• **依頼 a**:
掲載文の中で、人の数を表す語をすべて挙げること。「千人針」のような物の名前は数えない。

• **掲載文**:
○ ○ ○ ○ ○

千人のまことをこめた腹巻をしていれば、弾丸も通らぬという、その由来の科学的根拠はともかくとしても、これは、殺伐な戦争をいろどる美しい花のような情緒である。
ある友達が最近自分の身内の出征するものに送るため街頭に立ったが「千人針をやっていると初めて色々な人の心の奥をのぞくよう■
足をとどめて之を縫う人々、その一すじの糸を通じて互いに相手のことも、それを送られる人のことも何一つ知らぬながら、その瞬間だけは、純粋に遠い戦地の兵士達をしのぶ感情によって結ばれているのである。
ある夕暮であった。
街角に、千人針を持って立つ二人連れの小さな男の子がいた、年の頃は六つと三つ位で顔立ちがよく似ているので、兄弟であろう、そこへ立ち止まった一人の中年の婦人は、糸をとりあげながら
『坊ちゃんのお家ではどなたが出征なさるの?』

○ ○ ○ ○ ○

• **データ行**:

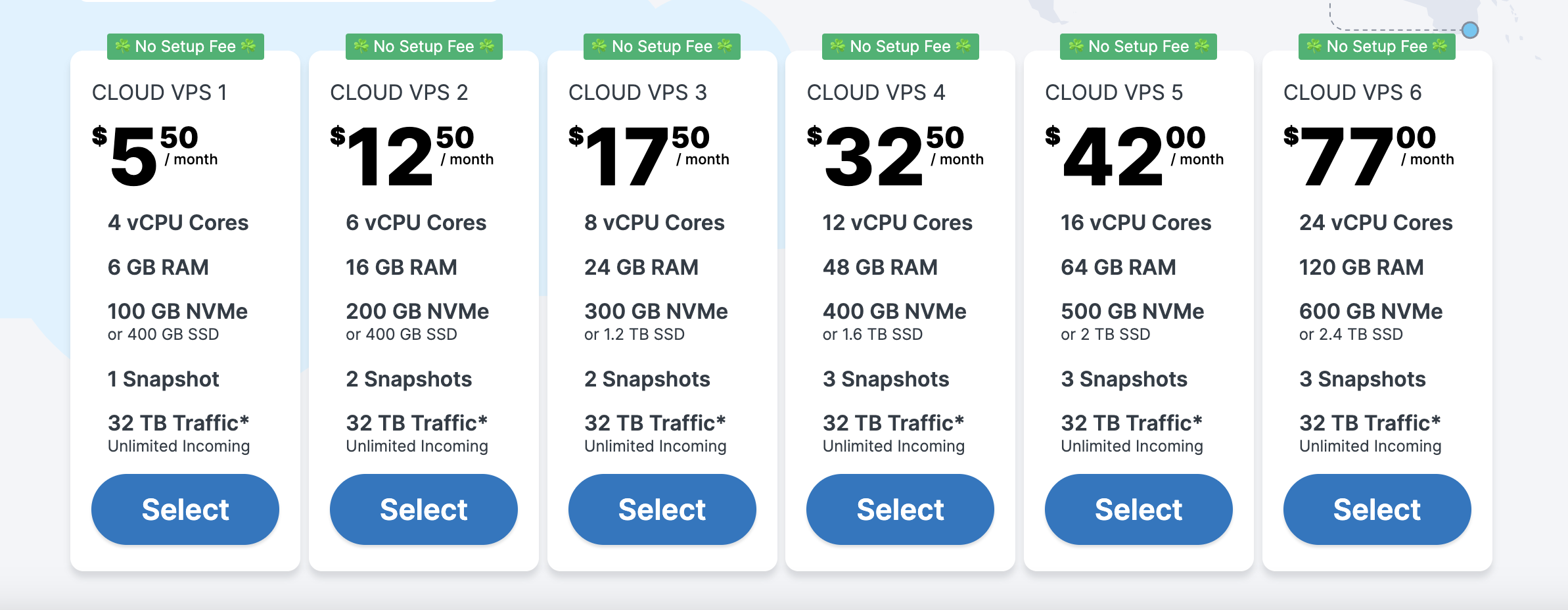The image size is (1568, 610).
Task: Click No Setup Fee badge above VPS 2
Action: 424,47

○ ○ ○ ○ ○

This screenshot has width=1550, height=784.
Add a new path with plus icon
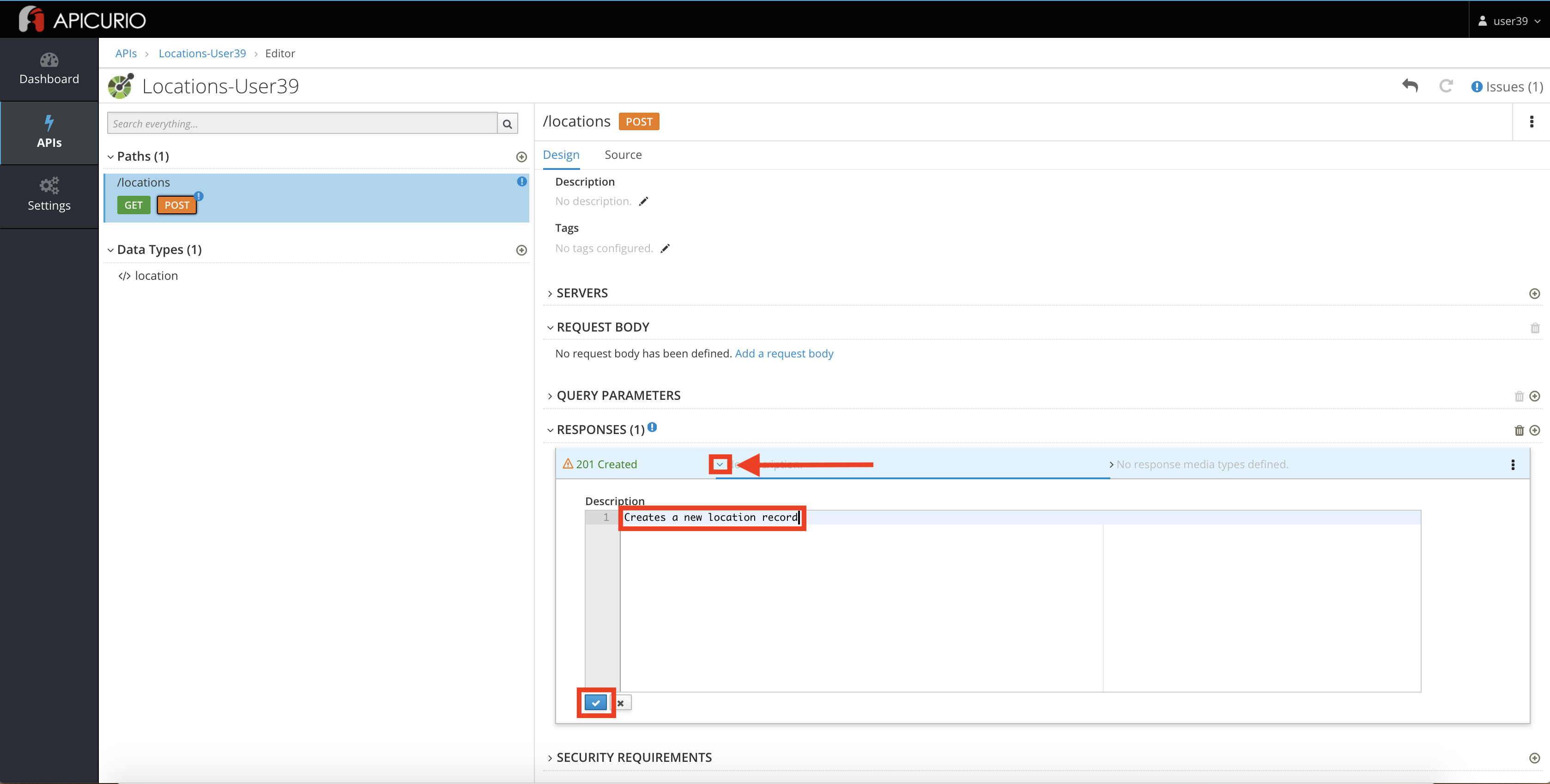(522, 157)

○ ○ ○ ○ ○

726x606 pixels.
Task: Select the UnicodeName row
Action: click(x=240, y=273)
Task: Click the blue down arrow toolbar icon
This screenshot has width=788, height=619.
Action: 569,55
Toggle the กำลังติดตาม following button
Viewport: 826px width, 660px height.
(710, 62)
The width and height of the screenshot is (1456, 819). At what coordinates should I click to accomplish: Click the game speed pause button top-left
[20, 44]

○ ○ ○ ○ ○

• **依頼 b**:
一覧のうち、"The image size is (1568, 610)."を含む行から始まり"Action: 424,47"を含む行で終わる部分を、「番号」と「内容」の2列を持つMarkdownの表に書き直すこと。空行は除き、画像は答えに含めない。

• **作業結果 a**:
千人、二人、一人

• **作業結果 b**:
| 番号 | 内容 |
|---|---|
| 1 | The image size is (1568, 610). |
| 2 | Task: Click No Setup Fee badge above VPS 2 |
| 3 | Action: 424,47 |